Evening, St Kilda Road
Oil on Canvas 1930
In the early 1930s, along the low-slung coastal promontory of Beaumaris in Melbourne, a middle-aged woman could be seen wheeling a homemade cart stacked with paints and canvases. The artist, Clarice Beckett, produced atmospheric paintings of suburban streets and strangely eerie landscapes.
At the time Beckett’s art was maligned by the critics, who were dismissive of her association with Melbourne’s fringe ‘Tonalist’ movement, and during her lifetime she sold very few works. In 1935, at the age of forty-seven, Beckett died in a nursing home, and her work was soon forgotten.
Beckett’s favoured artistic terrains, her subjects were also of an urban (and suburban) modernity. Drawn to ideas of Theosophy as a creative stimulus, Beckett composed elements of the suburban everyday (cars, trams, telegraph poles, and tarred roads) into poetically-hazed city and land-scapes which transcend everyday reality and hint at the supra-real or infinite.
‘Evening, St Kilda Road’ lyrically elaborates the artist’s signature subject in an image of the city’s soft-focused modernity.

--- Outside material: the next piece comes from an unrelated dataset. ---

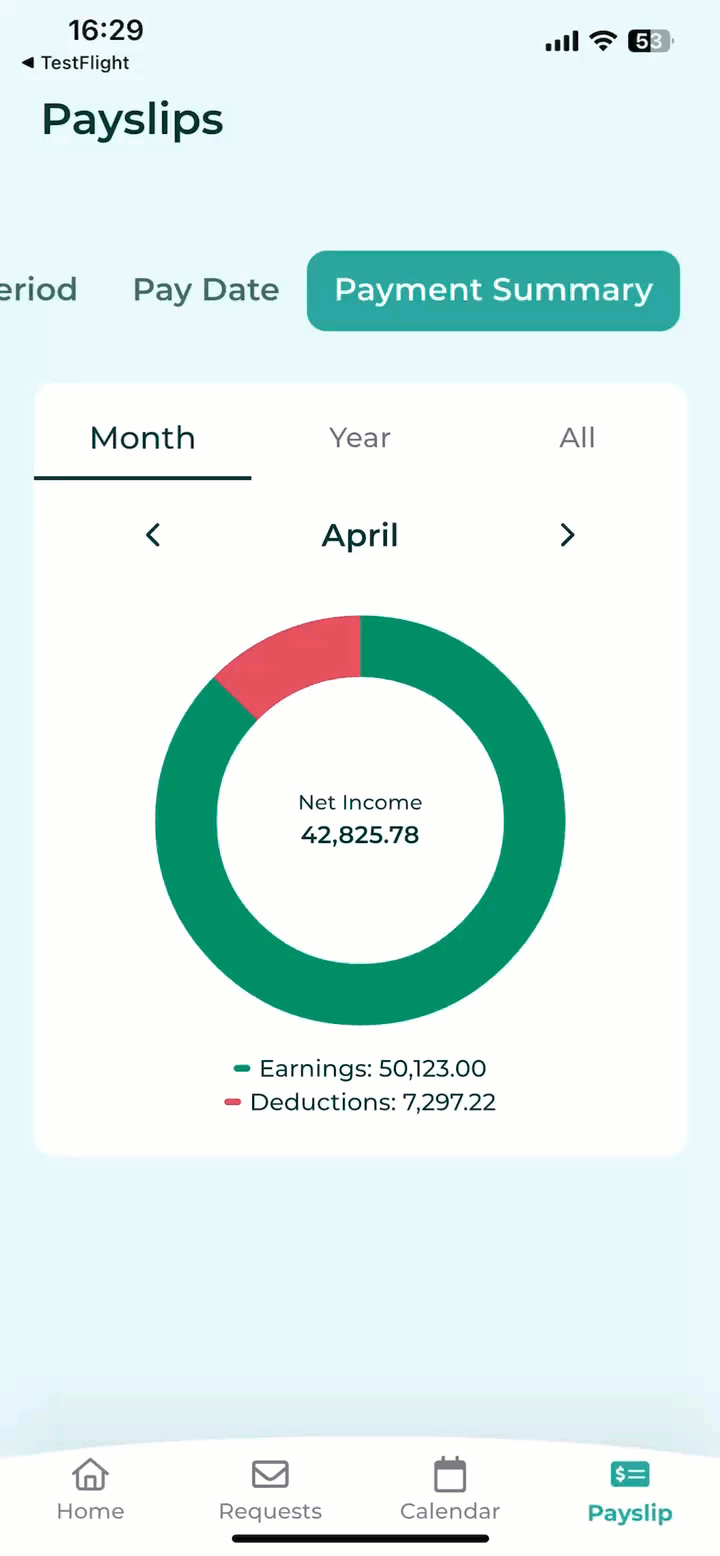Switch to the Month tab
The height and width of the screenshot is (1556, 720).
(143, 438)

Fusing an urban electric glow with twilight’s ambient luminosity, Beckett explores the sfumatoed limits of representation, using darkened box-shaped cars to retrieve her composition from a misty point of abstraction. Beckett activates colour for potent atmospheric effect, enveloping the city with a rosy-toned veil that evokes the last moments of twilight.
Beckett’s preference for early evening or morning subjects was not for simple poetic effect. Instead, as ‘Evening, St Kilda Road’ demonstrates, she was drawn to the technical challenge of painting the essence of her subject within the fleeting moment; and of observing light effects and developing delicate tonal nuances that blurred the terrains of reality and illusion.

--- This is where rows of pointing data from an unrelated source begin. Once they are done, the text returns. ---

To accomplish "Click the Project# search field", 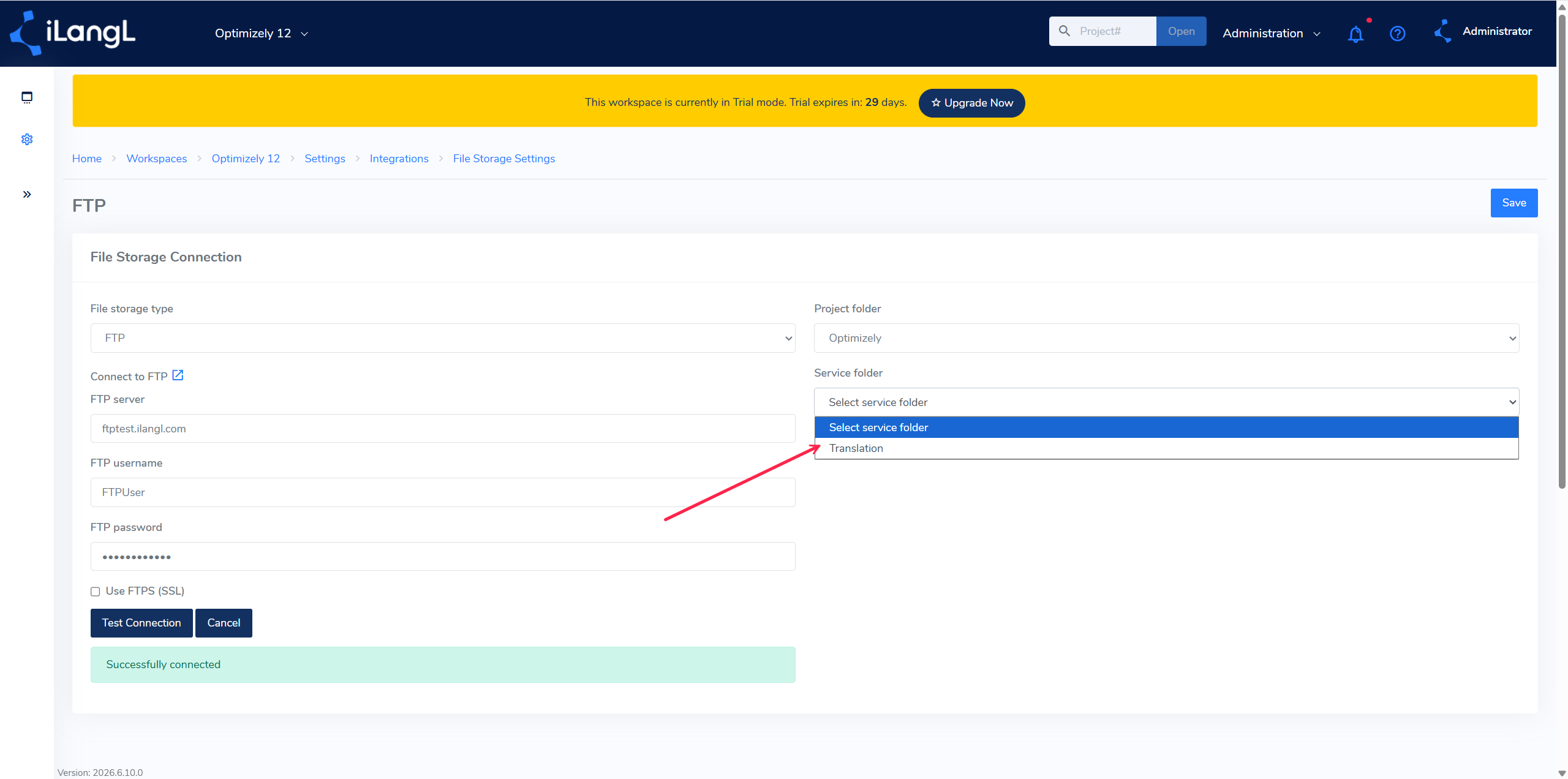I will click(1103, 31).
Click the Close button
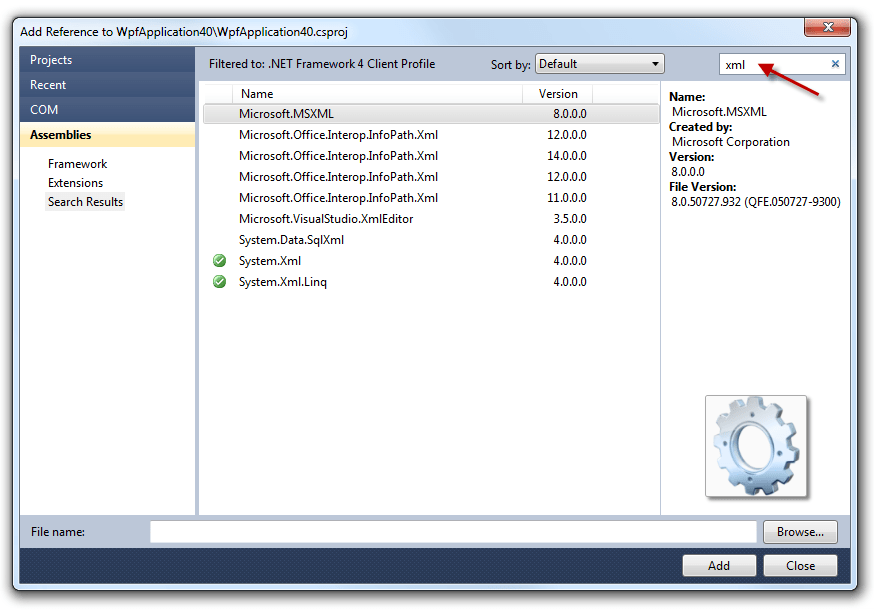Image resolution: width=874 pixels, height=611 pixels. [x=800, y=565]
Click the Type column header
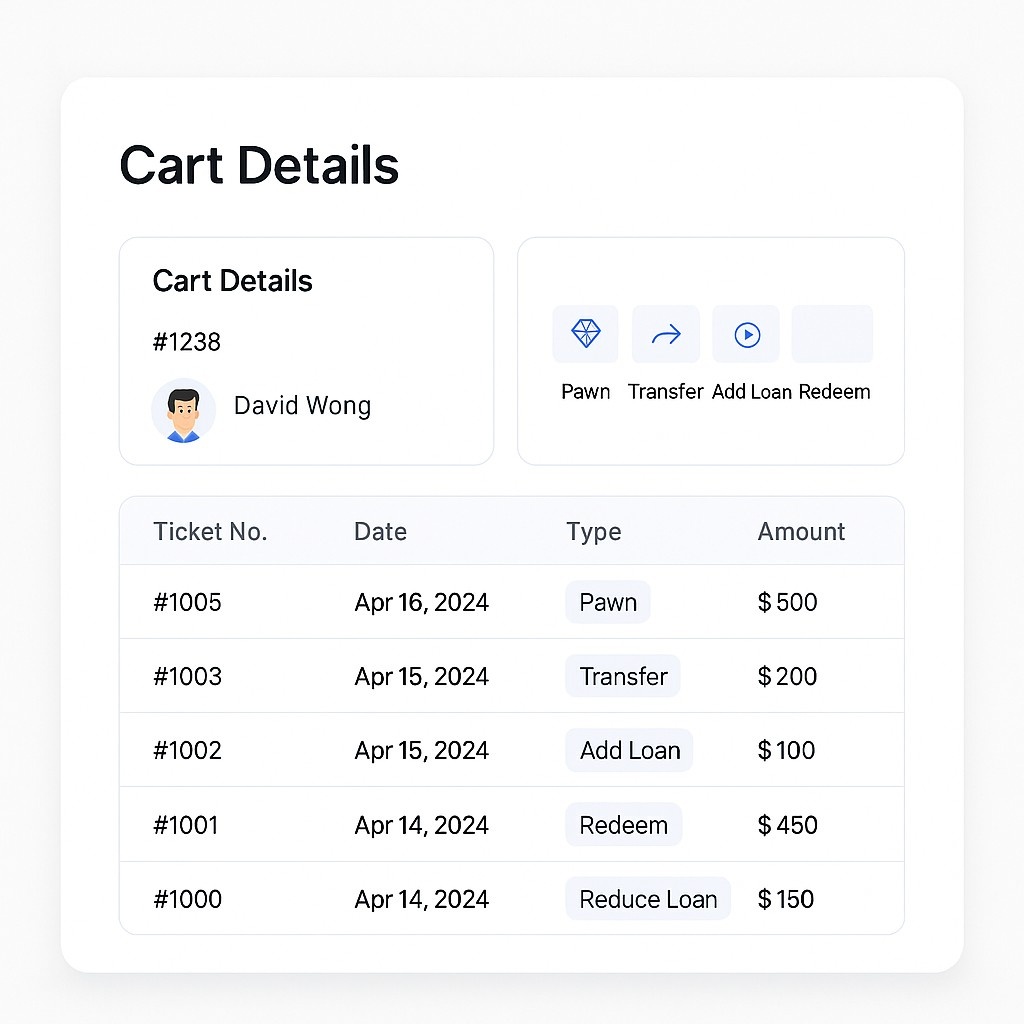The width and height of the screenshot is (1024, 1024). (593, 531)
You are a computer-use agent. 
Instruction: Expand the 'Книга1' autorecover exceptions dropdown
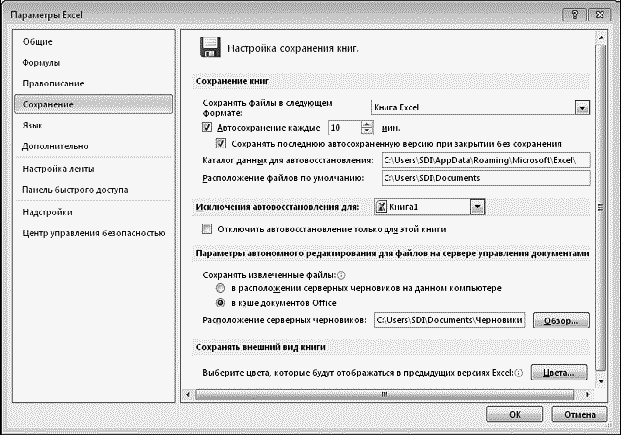tap(477, 207)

Nearly forty years after Beckett’s death, around two thousand of her artworks were discovered in a shed on a property in rural Victoria. Many of these paintings were rotted and torn, and unable to be identified or restored. Rosalind Hollinrake, who is a curator, former gallery owner, and Beckett’s biographer, helped salvage the artworks, and began to piece together the life and work of one of Australia’s most unique landscape artists.

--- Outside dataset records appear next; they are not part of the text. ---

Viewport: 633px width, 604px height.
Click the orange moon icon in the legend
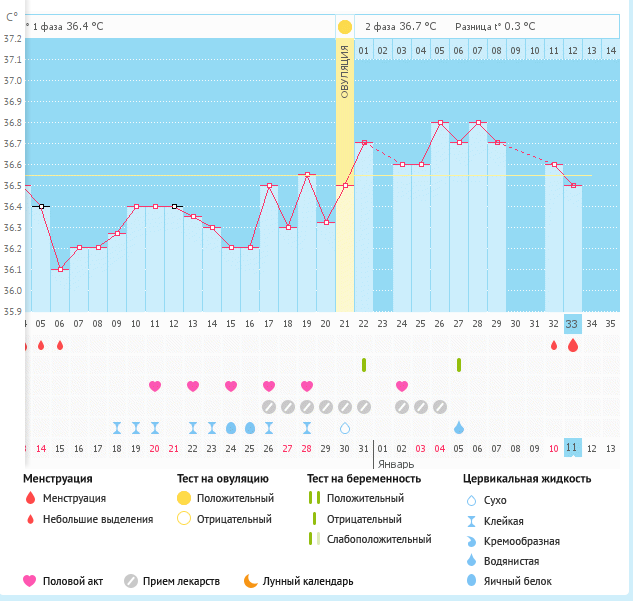tap(250, 581)
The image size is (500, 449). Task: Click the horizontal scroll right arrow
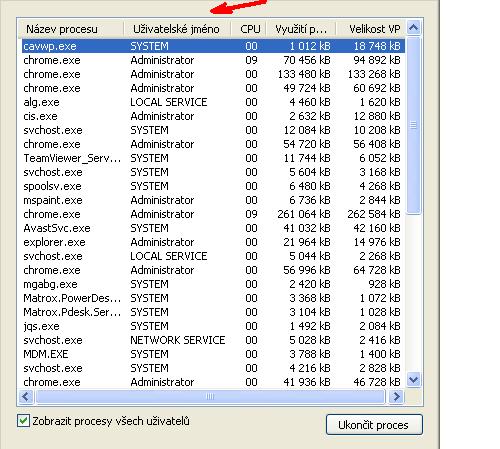397,397
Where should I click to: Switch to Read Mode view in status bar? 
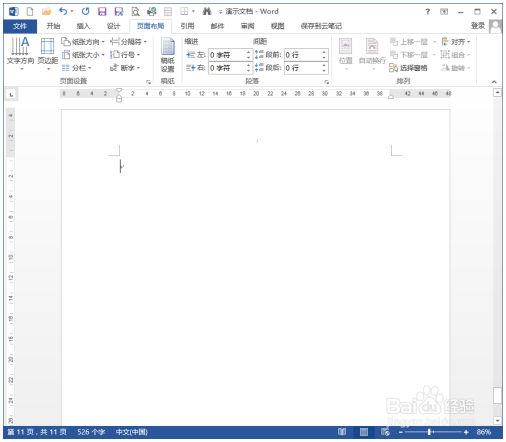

Clarice Beckett’s personal life remains something of an enigma; her dedication to her art, and her refusal of several marriage proposals pitted her against her family’s traditional view of a woman’s role in society; a view more akin to the Victorian era into which she was born she than the heady, turbulent inter-war period, when Beckett was at her creative highpoint. She was twenty-seven years old when she finally attended art school; her father refused to allow her to set up a studio in the family home, where, as an unmarried woman, she remained all her life, and thus bore the full load of caring for her ill and ageing parents. Beckett’s bleak domestic life was compounded by the hostility of art critics, and at times, her own peers, who misunderstood her distinctive approach. Despite these circumstances Clarice Beckett was driven to make art, and each day at dawn and dusk she could be seen in the suburban streets around her home, and most often on Beaumaris Beach, paintbrush in hand, absorbed in her painting. and managed to exhibit her work annually over a ten year period.
Today her posthumous reputation grows as her vision of modern urban and coastal Australia is acknowledged by contemporary painters, with her works now held in over four of the country’s major public galleries.